_Document segment_
-- Opening Marker --

"Si comme fols et folles sont,

Qui pour gagner, au bordel vont;

Jouent aux dez, aux cartes, aux tables,

Qui à Dieu ne sont délectables."

The manuscript containing the verses as they are here given is in the Bibliothèque du Roi; but certainly it is not of earlier date than 1450; while in another manuscript, of the same romance, apparently about a hundred years older, also preserved in the Bibliothèque du Roi, the word "Cartes" is not to be found in the corresponding verse, which is as follows:

"Jouent à geux de dez ou de tables."

Meerman [81] imagined that he had discovered a positive date for the early use of cards in France, in the work known as the Chronicle of Petit-Jehan de Saintré, but which was, in fact, written by Antoine de Lassale, in 1459. [82] Saintré had been one of the pages of Charles V, and on his being appointed carver to the King on account of his good conduct, the governor of the pages is represented as giving them a lecture on their bad courses: "Observe your companion here, who, through his good conduct, has acquired the favour of the King and Queen, and of all; while you are dicers and card-players, keeping bad company, and haunting taverns and cabarets." [83] The fact of the work having been composed in 1459, however, renders it of no authority on the question; and even if it had been written by Jehan Saintré himself, there cannot be a doubt that the term "Cartes" is an interpolation.

The term "joueux de cartes," card-players, is indeed to be found in the earliest printed editions of the work, and also in a manuscript preserved in the Bibliothèque du Roi; but then this manuscript does not appear to be of an earlier date than the latter end of the fifteenth century, and there is also reason to believe that it is the identical manuscript from which the work was first printed. The word Cartes, however, is not to be found in a manuscript copy of the work in the library of the Sorbonne, nor in another in the library of St. Germains. The latter is much older than either of the others. Mons. Duchesne says that, in 1583, it belonged to Claude d'Expilly, and that these two verses, which show that it was even then considered an old manuscript, are written in the first folio:

"Ce livre soit gardé, non tant pour sa beauté,

Que pour le saint respect de son antiquité."

-- Closing Marker --

_Instructions_
1. According to the passage on early playing cards, who actually wrote the work known as the Chronicle of Petit-Jehan de Saintré?
2. Reproduce the passage on early playing cards word for word, starting at "Meerman [81] imagined" and ending at "is an interpolation.".

Stored data
-- Opening Marker --

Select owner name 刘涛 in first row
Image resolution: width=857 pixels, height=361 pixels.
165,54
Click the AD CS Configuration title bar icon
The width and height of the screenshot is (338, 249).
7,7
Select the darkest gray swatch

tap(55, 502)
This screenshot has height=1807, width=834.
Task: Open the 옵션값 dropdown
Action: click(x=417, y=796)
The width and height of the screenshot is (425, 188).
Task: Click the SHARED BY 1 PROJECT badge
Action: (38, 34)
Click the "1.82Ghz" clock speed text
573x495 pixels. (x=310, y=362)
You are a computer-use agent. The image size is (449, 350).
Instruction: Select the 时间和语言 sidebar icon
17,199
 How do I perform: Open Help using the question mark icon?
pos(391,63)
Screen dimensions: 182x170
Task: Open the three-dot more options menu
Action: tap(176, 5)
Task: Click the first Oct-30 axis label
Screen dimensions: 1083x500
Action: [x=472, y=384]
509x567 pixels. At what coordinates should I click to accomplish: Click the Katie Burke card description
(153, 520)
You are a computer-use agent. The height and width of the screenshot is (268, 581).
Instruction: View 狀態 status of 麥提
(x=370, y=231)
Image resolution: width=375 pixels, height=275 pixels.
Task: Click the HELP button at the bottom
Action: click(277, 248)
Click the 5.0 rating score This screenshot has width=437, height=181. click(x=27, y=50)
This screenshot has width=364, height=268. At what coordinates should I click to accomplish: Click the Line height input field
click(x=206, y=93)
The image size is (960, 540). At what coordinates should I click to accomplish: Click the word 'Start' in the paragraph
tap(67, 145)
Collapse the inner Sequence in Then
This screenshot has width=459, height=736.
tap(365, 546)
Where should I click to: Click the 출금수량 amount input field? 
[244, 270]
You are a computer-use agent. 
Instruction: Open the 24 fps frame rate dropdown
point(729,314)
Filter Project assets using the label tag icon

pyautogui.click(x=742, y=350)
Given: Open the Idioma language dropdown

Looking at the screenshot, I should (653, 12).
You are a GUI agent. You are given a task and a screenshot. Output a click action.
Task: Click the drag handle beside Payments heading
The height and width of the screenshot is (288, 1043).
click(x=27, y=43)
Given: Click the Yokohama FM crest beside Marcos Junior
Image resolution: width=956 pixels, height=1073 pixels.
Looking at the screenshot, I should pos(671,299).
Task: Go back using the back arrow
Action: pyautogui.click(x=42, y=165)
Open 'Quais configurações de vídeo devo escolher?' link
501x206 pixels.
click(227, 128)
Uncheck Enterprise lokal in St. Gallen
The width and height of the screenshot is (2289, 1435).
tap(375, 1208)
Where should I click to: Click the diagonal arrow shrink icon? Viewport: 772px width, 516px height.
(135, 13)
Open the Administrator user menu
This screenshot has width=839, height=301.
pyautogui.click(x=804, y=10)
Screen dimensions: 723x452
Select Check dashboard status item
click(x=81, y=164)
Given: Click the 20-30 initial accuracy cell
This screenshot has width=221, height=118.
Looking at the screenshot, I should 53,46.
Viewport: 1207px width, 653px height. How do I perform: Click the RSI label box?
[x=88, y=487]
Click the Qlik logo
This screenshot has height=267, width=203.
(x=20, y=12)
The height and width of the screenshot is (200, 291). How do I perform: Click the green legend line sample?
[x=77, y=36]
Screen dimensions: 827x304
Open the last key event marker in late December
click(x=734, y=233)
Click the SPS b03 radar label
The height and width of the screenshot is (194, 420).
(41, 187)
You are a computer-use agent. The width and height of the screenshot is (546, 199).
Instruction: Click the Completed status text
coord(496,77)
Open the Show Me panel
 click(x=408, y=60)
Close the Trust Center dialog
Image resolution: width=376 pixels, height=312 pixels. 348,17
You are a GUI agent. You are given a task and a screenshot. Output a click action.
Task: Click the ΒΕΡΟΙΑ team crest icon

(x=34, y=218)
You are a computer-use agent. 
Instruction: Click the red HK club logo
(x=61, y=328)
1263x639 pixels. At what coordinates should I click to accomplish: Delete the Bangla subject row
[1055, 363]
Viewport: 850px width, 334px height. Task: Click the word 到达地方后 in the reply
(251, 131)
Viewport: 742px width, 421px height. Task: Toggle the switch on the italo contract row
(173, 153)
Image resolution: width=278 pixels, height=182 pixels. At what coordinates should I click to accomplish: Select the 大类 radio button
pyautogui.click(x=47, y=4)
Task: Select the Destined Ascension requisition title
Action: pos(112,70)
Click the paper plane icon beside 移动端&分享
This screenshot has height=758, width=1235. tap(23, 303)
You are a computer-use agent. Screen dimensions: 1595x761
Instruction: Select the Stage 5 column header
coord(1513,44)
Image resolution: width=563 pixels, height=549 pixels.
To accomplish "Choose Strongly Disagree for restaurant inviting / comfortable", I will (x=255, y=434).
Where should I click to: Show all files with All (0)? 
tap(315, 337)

-- Closing Marker --

_Answers to the exercise_
1. Antoine de Lassale.

2.
Meerman [81] imagined that he had discovered a positive date for the early use of cards in France, in the work known as the Chronicle of Petit-Jehan de Saintré, but which was, in fact, written by Antoine de Lassale, in 1459. [82] Saintré had been one of the pages of Charles V, and on his being appointed carver to the King on account of his good conduct, the governor of the pages is represented as giving them a lecture on their bad courses: "Observe your companion here, who, through his good conduct, has acquired the favour of the King and Queen, and of all; while you are dicers and card-players, keeping bad company, and haunting taverns and cabarets." [83] The fact of the work having been composed in 1459, however, renders it of no authority on the question; and even if it had been written by Jehan Saintré himself, there cannot be a doubt that the term "Cartes" is an interpolation.